Nothing epitomizes summer more than the annual celebration of the Fourth of July. The national holiday celebrated this weekend will be highlighted by parades, picnics and fireworks commemorating the independence of the United States from Great Britain.  The founding Fathers sought to create a new nation which would honor what they believed were the God given rights of individual freedom; one they believed of great importance, is the right of religious freedom, independent of any governmental influences. The Fathers also believed that individual freedom was not an absolute in every case but had to be coupled simultaneously with the need of a common good benefiting all citizens.

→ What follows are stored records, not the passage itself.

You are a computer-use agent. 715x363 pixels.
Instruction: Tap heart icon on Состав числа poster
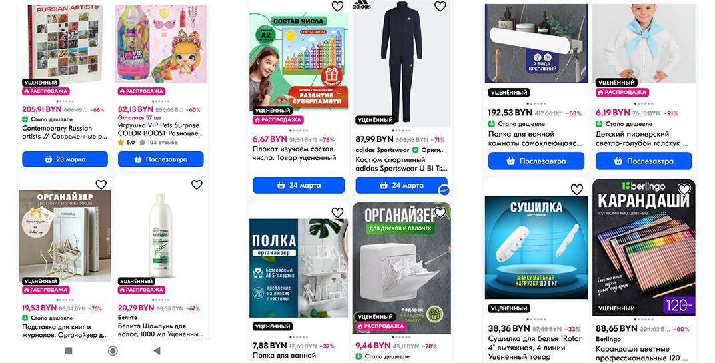click(337, 6)
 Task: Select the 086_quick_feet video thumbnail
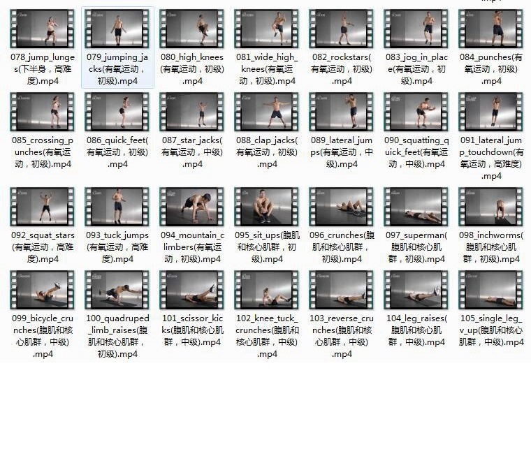coord(117,112)
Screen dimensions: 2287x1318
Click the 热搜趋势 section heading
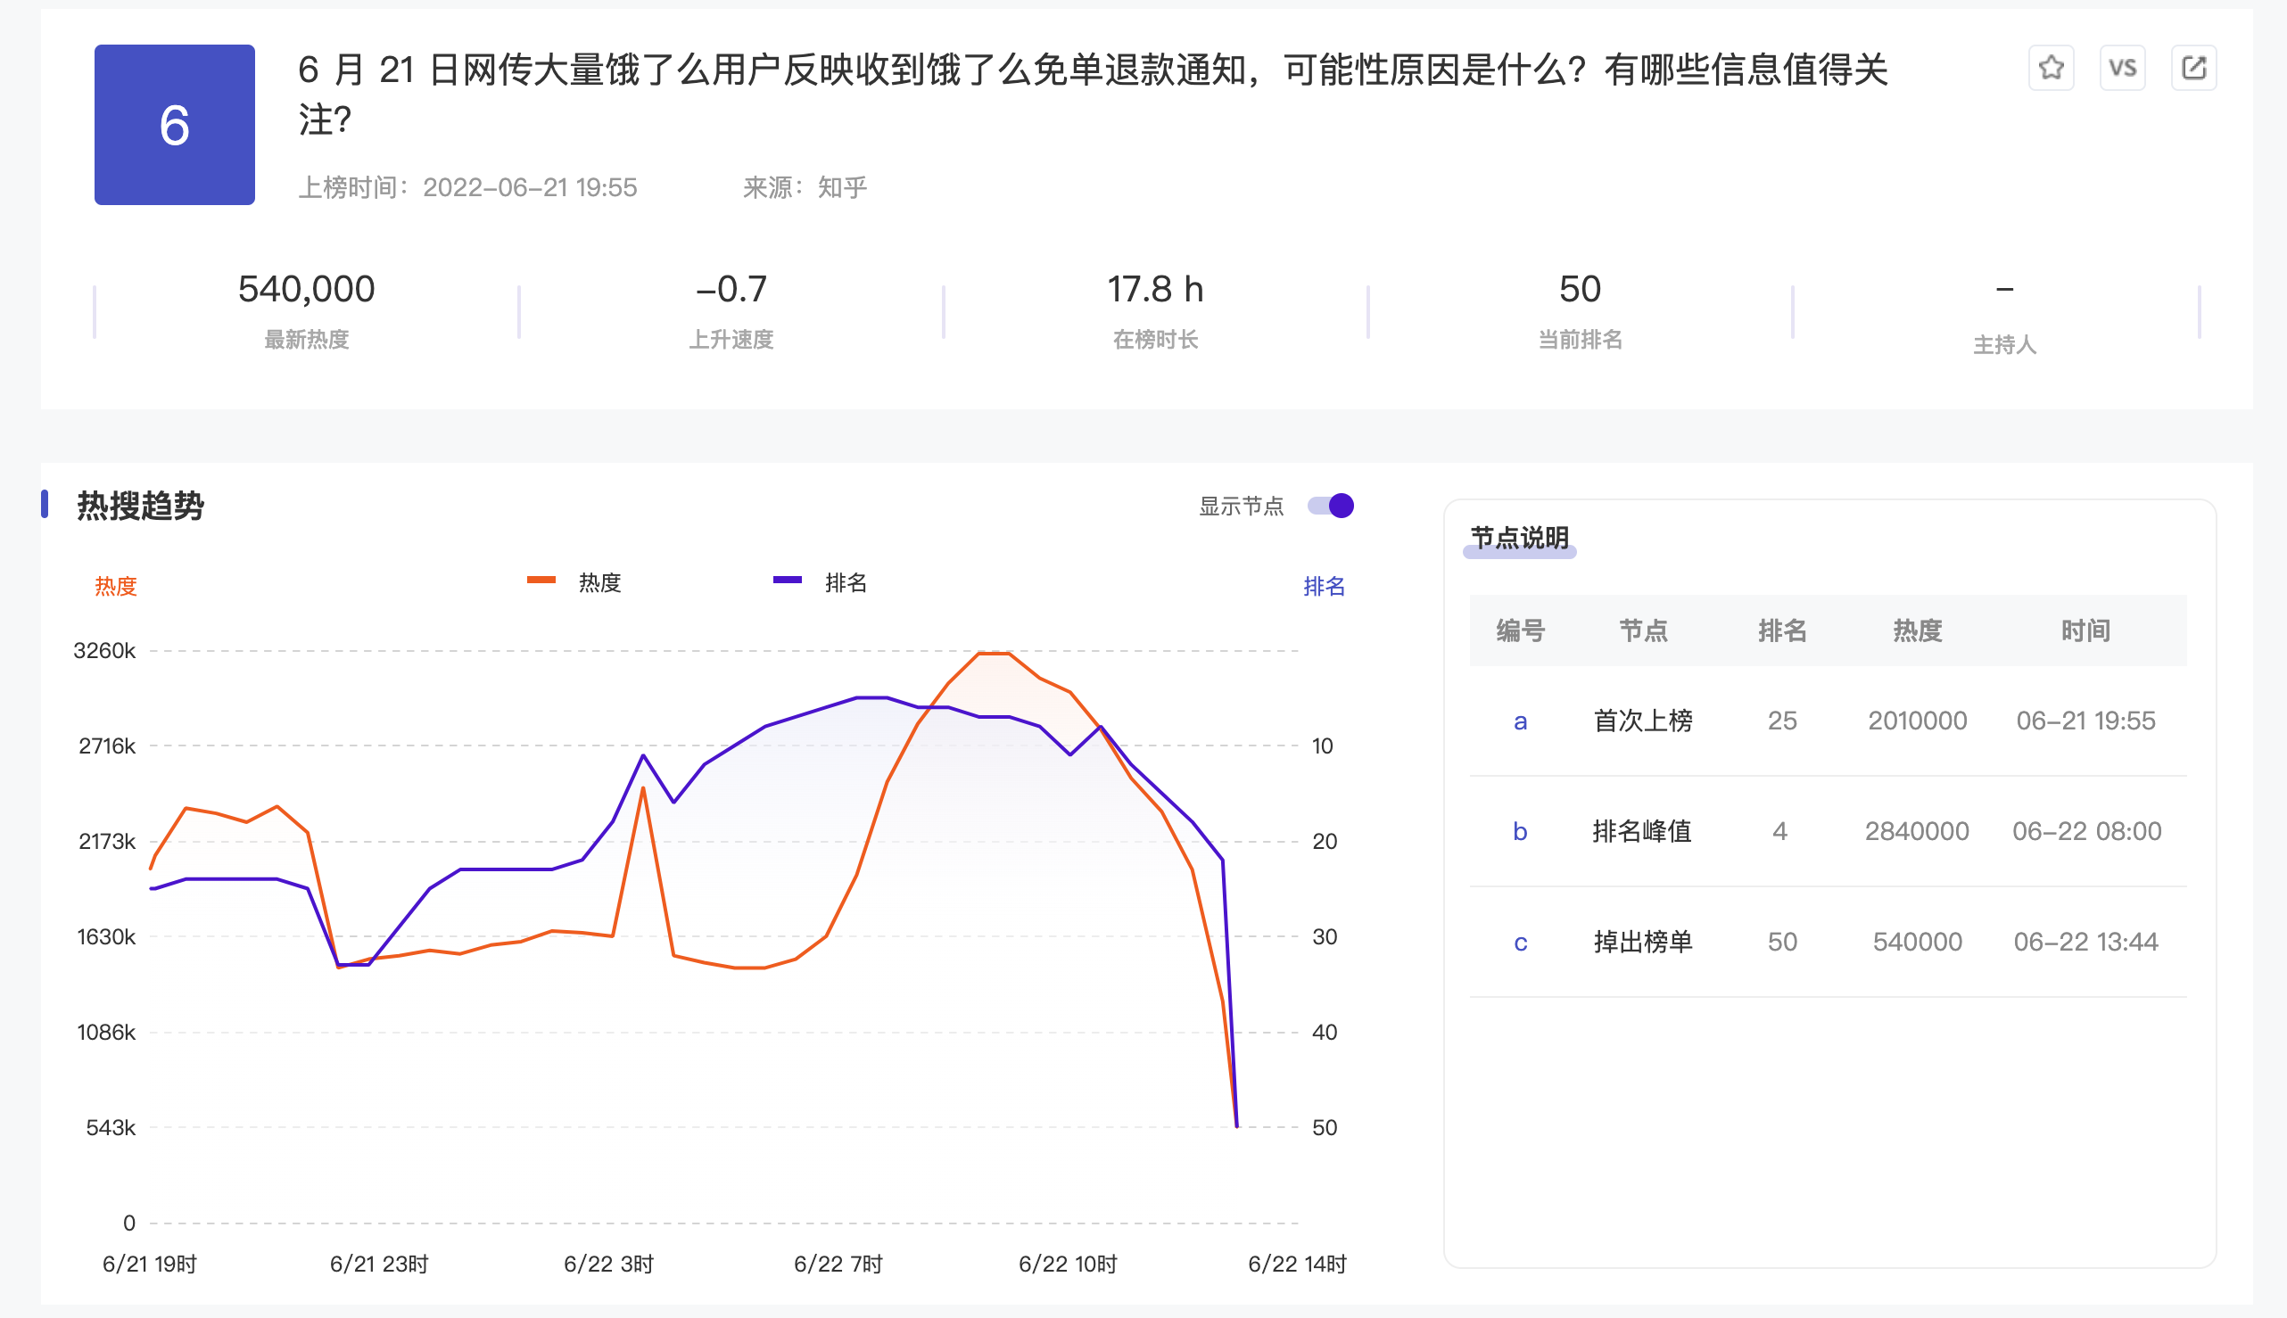[x=140, y=505]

  What is difficult about the ideal of the founding Fathers is the tension which has always existed between individual rights and the common good. Throughout history different political philosophies have either placed too much emphasis on individual rights or too much on what they saw as the common good. For those who claim the common good is the paramount objective of a society, the political philosophy of Marxism was most attractive. The old Soviet Union and present-day China have adopted such a philosophy.  On the surface, Marxism seems plausible, but what is not publicized is the crushing, and in some cases, the complete elimination of individual freedom.

First to be eliminated in these societies is the freedom of religion. The old adage of Marx comes to mind, “religion is the opium of the people” he would decry.  Once religion is nonexistent, all of our other rights fall like dominoes. We only need to remember the deliberate abortions of the one girl policy China has dictated for years, all under the banner of the common good. Now China has gone to a 3 child policy in order to supply workers for their future expansion.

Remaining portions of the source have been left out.